Annie Dillard, For the Time Being, 1999.
There’s an elusiveness to Dillard’s musings. She presents an idea, and then a story. A reflection, and another story, and another idea. Seemingly unconnected they weave together with a lack of tangibility akin to the attempt to dance about architecture.
This book about life, and its essential nature as ephemeral. About death, and its pervasiveness. About meaning, in a life lived—and that lack of tangibility beyond a mere moment. About theodicy, and about what it means to believe, to be in relationship with God.

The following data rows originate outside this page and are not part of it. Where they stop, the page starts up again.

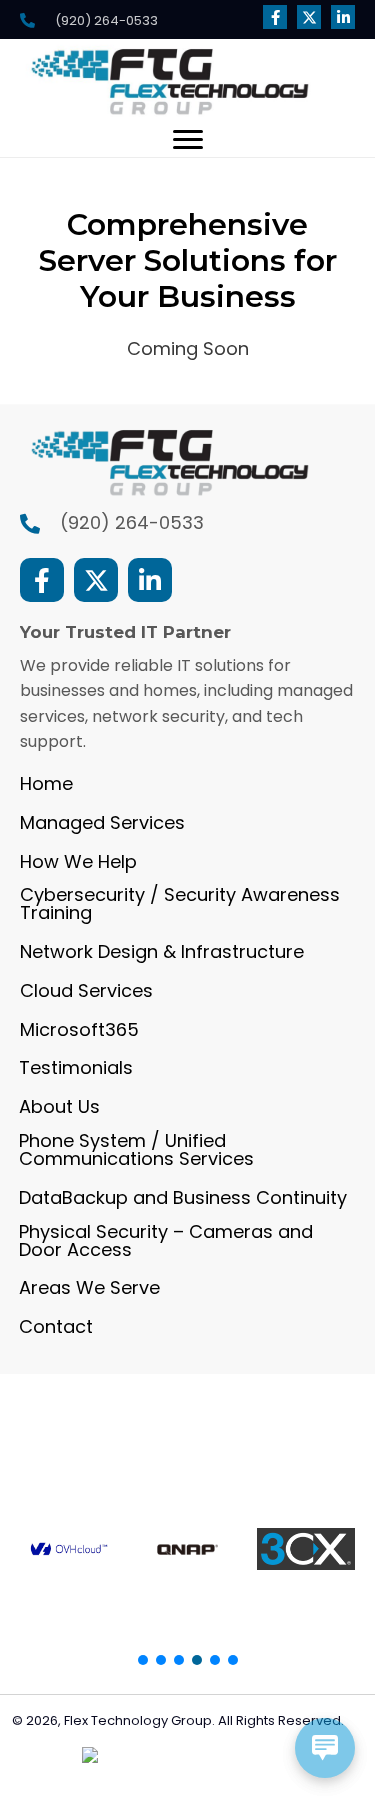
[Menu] (188, 140)
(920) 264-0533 (132, 522)
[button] (275, 17)
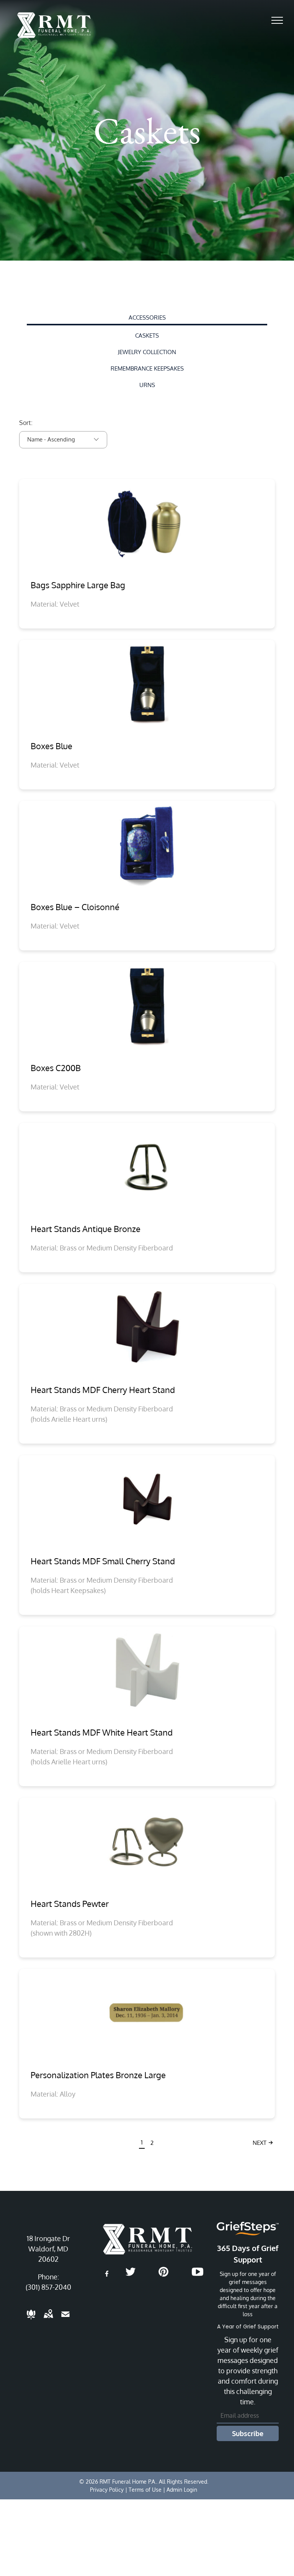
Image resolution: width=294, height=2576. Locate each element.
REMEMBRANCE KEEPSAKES (147, 368)
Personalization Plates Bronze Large (98, 2074)
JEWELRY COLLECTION (147, 352)
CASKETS (147, 335)
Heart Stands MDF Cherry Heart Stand (103, 1389)
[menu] (277, 20)
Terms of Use (145, 2489)
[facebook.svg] (107, 2278)
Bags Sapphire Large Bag (78, 584)
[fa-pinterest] (163, 2275)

There is a striking beauty in this patchwork quilt of ideas, thoughts, and reflections. The spare-ness of Dillard’s writing combines with the weight of the subject and with her unflagging sense of wonder in the face of life, death, God, and existence, to create a book that is not sum-up-able in a short post on this blog. Rather, the book is an experience designed to awaken questions in the mind of the reader, and to provide an organising metaphor or two—to provide an image—that might help the reader struggle with these perennial questions. Dillard returns, time and again, to the prayers of thanksgiving of the Jewish community, at every aspect (both positive and negative) of life, and to the thought and wonder of the Jesuit geologist Pierre Teilhard de Chardin. I don’t know if the second will provide lasting insight for me. Certainly, the contrast between the vastness of time of geologic processes and the brevity of our lived experience is telling, but I feel a degree of being unsettled that makes me long for some of the unwoven threads of this book to be more neatly tied together. I don’t yet know if that’s a desire reflective of an incompleteness that should not be, or of an incompleteness that is me not yet fully engaged with the questions Dillard raises for me. I do know it’s a book to which I will need to return.